Being bullied in school and elsewhere
Some people I have met in the past few years would probably not believe that when I was growing up, I struggled a lot with making friends and was getting picked on regularly by my peers, because my life is so different now. However, I remember, especially in middle school and my first year of high school, people mocking me for everything from my ethnicity to the clothing I wore. To make matters worse, most of the teachers were either unaware of what was happening or partly blamed me for being victimized by my own peers and thought I should try to “fit in” better. (NOTE: Abuse and bullying is NE VER the victim’s fault!) Also, some people pitied me and tried/pretended to be my friend, but they never stuck around long. Even though these years were some of my most miserable and depressing, these events also served to strengthen my moral character. Out of these events, God developed in me a heart of care for all those who have ever been abused and/or bullied by others before. To this day, I have a strong urgency to do something to help those who have experienced abuse, bullying, or any other type of injustice. I do not want other people to experience the loneliness, desolation, and depression that I had experienced during some of those years in school. I also don’t want people to think that they are unimportant or insignificant to this world, because every single person can make a positive contribution to this world. (Yes, this includes you!) If I had never been bullied in school, I would probably be extremely narcissistic and self-centered, as I was before this experience. Even though I would not wish these experiences on anyone, I am thankful that I learned how to not treat people and thus, by default, know to treat others the way I would want to be treated. I learned the high value of all people, even the ones that don’t stand out as much in this world.

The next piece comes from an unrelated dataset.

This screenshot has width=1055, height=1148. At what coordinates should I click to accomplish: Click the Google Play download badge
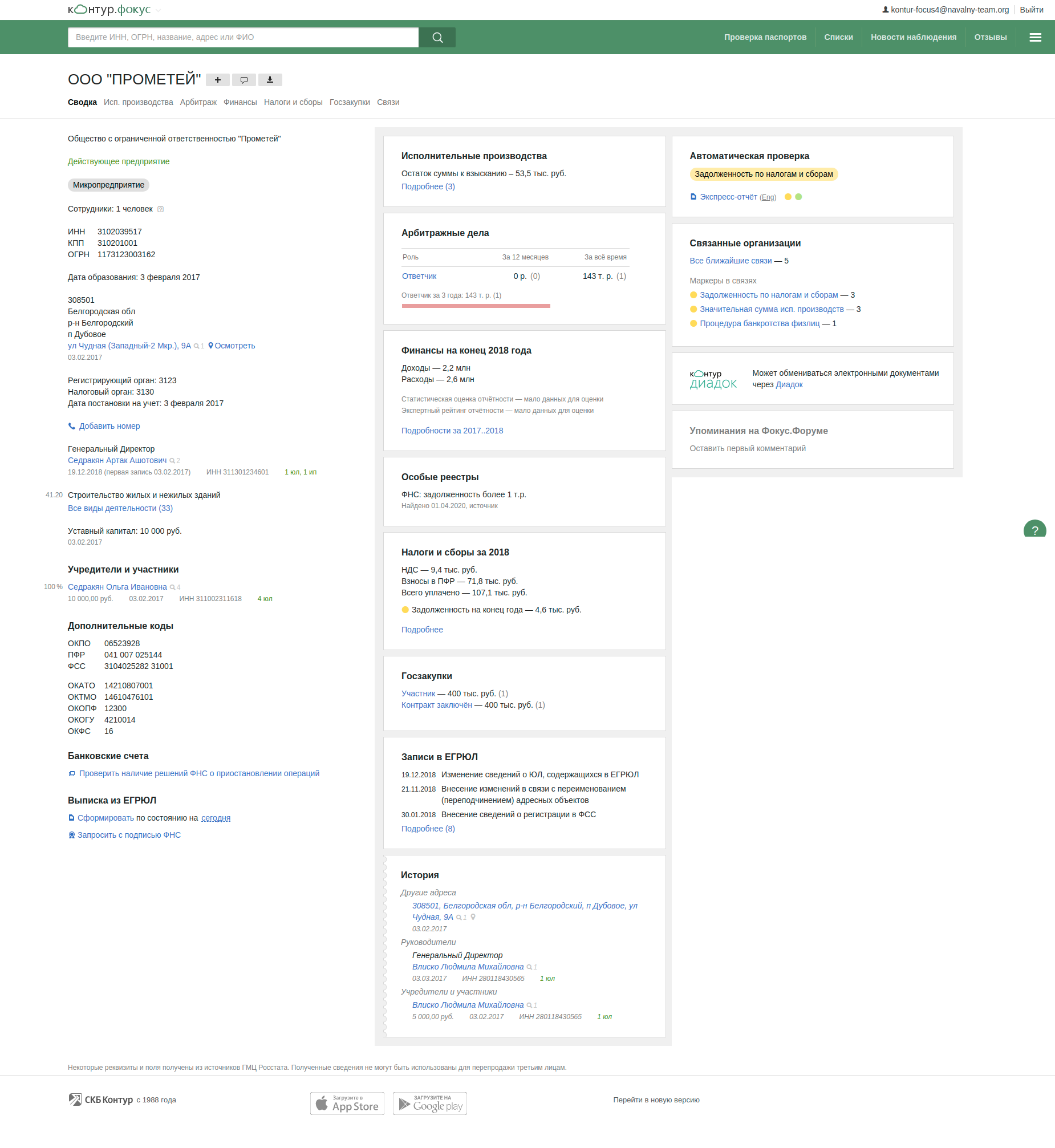(x=430, y=1103)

Being unemployed or underemployed
There are many people I know that assume that most people can find a job in several weeks, and if they take longer that they are either “lazy” or “incompetent” in some way. I used to be one of those people when I was growing up. However, during the times when I was looking for a job, I realized how arduous and discouraging the task can be, especially if you struggle with a disability or are somehow labeled as “different” from the normative idea of an “employable” person. The interview itself can be very nerve-wracking. Something as insignificant as clothing choice or perfume smell can negatively impact an interview and also the chances of the applicant getting the job. This trial helped me in at least two ways: 1) I have more compassion for people who have a difficult time finding a job, but who still try, or even those that cannot work at all, no matter how hard they try. 2) I appreciate the job that I now have more because of the work and time it took me to get to where I am even now. I work harder because I relish the joy of being able to be productive and make a difference in other’s lives. I don’t take my job for granted, but have passion in what I am doing.

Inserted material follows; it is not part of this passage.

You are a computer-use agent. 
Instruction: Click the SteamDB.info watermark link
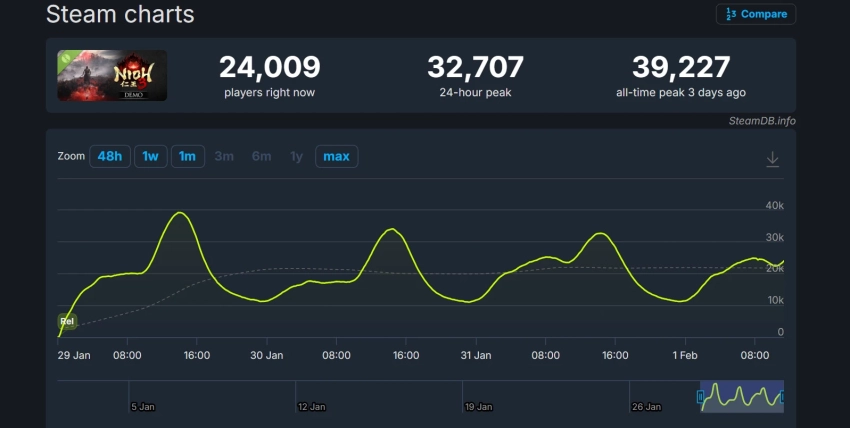[x=761, y=121]
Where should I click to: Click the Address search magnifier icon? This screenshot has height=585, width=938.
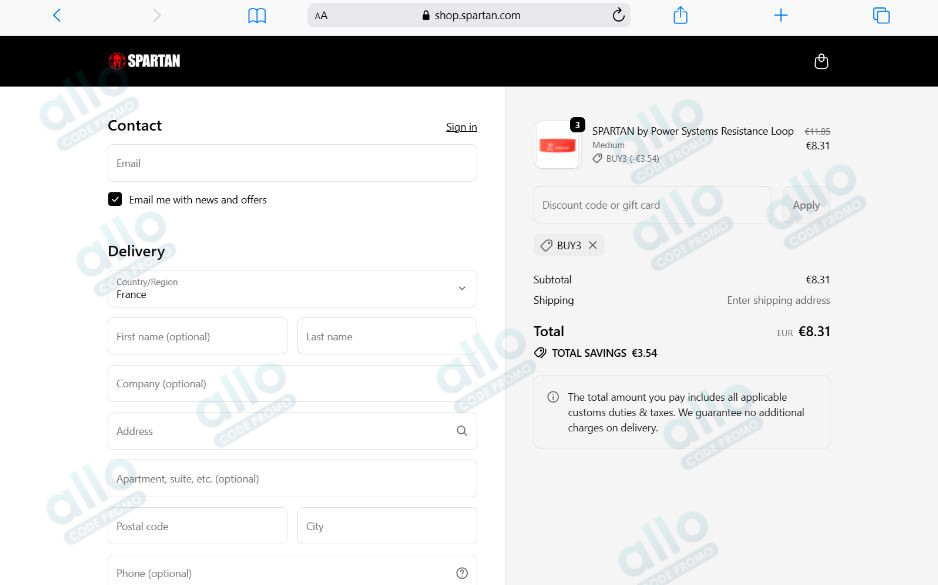coord(461,431)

In general, going through the trials I have has made me be able to comfort others who are going through similar things that I have gone through before. I am able to relate to them on a deeper, more intimate level, than if I couldn’t relate to them at all. I have been able to develop more compassion for those who are suffering. Also, I have hope, that, through the most difficult things that I experienced, that future trials will a.) Either not be as bad or b.) I will be able to overcome them with the help of God and of the people that will come into my life to help me through it. Finally, through all the pain and hurt I have been through and witnessed others go through, I have realized both the value of people and time. Because of this realization, I have been able to let certain irritants go and just focus on making the best of my time with the people that love and care for me.